There, you see it. That's the lead here, "can't not."
"Can't not" is entirely valid and understandable at the Sherwood Lumber firm level, as it is so at the firm level for every part of the sprawling, heaving complex system referred to as building's supply chain. A look at Dezember's quarterly net income for five leading lumber producers is a $2-billion bar-chart use-case for "can't not."
And hearing from up and down the channel's countless points of hand-off, from sub-materials, to bill of materials, to assemblages, to deliverable structures and systems, the Q2 dilemma for every node of cost-and-value in the chain centers on this "can't not" knot.
You'd imagine that if ever there were going to be a time to untie that knot, commit and invest in solving for chronic dysfunction, and securing a nimble, responsive, and evolving value chain, it would be a time like now.
Now, when demand is hot and supply is constrained – or rather, crippled – might be the better time to tackle this challenge, to address the "can't not" bind, and to discover and shape a future that maps to a digital thread versus a chaotic crush of materials through clogged and wonky channels to building sites.
In all its naked essence, housing's leaders face this challenge, whether they want to think of it this way or not.
The challenge is whether there's an out from "can't not," and residential construction's business thought and practice leaders have an opportunity to lead to another strategic option – proactive and integrated – as an alternative to exogenous forces at play here.
"Can't not" means that at every point in the process of sourcing goods, services, and other vital resources to deliver homes, escalators are at work – to secure profit today when loss is expected, to mitigate unbudgeted expenses, and to strike while the irons are hot in a competitive arena that presumes only winners and losers.
This fray determines the vicious-circle, self-fulfilled prophecy of a bust cycle ahead. Why? Because prices ultimately de-couple from reality, and become unsustainable, and ultimately lead to a deflationary correction.

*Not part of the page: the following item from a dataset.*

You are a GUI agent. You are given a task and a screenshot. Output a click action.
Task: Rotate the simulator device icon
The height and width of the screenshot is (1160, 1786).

There's still a lot of pressure under every moving part of homebuilding's input cost structure right now, and the "can't not" reflex will be to pass those volatile, escalating expenses over to consumer buyers until tolerance points can not withstand the increases.
So, just when homebuilders might be enjoying a halcyon moment of providing sanctuary and solutions by the hundreds of thousands to new buyers, they're instead creating a cohort of frustrated, resentful, embittered buyers.
That's the endgame of "can't not."
Or, there's behavior now to determine that "less is more" production, team-member, partner-relations, and customer care focus will be the kind of commitment and investment necessary to get out of the vicious circle.
Training, education, management goals, technology and data insight, and ultimately, leadership are the barriers to entry into an era that would transform supply chain brittleness, rigidity, and vulnerability to collapse into a digital thread-style value chain.
Then "can't not" becomes, simply, "can." That's the lead.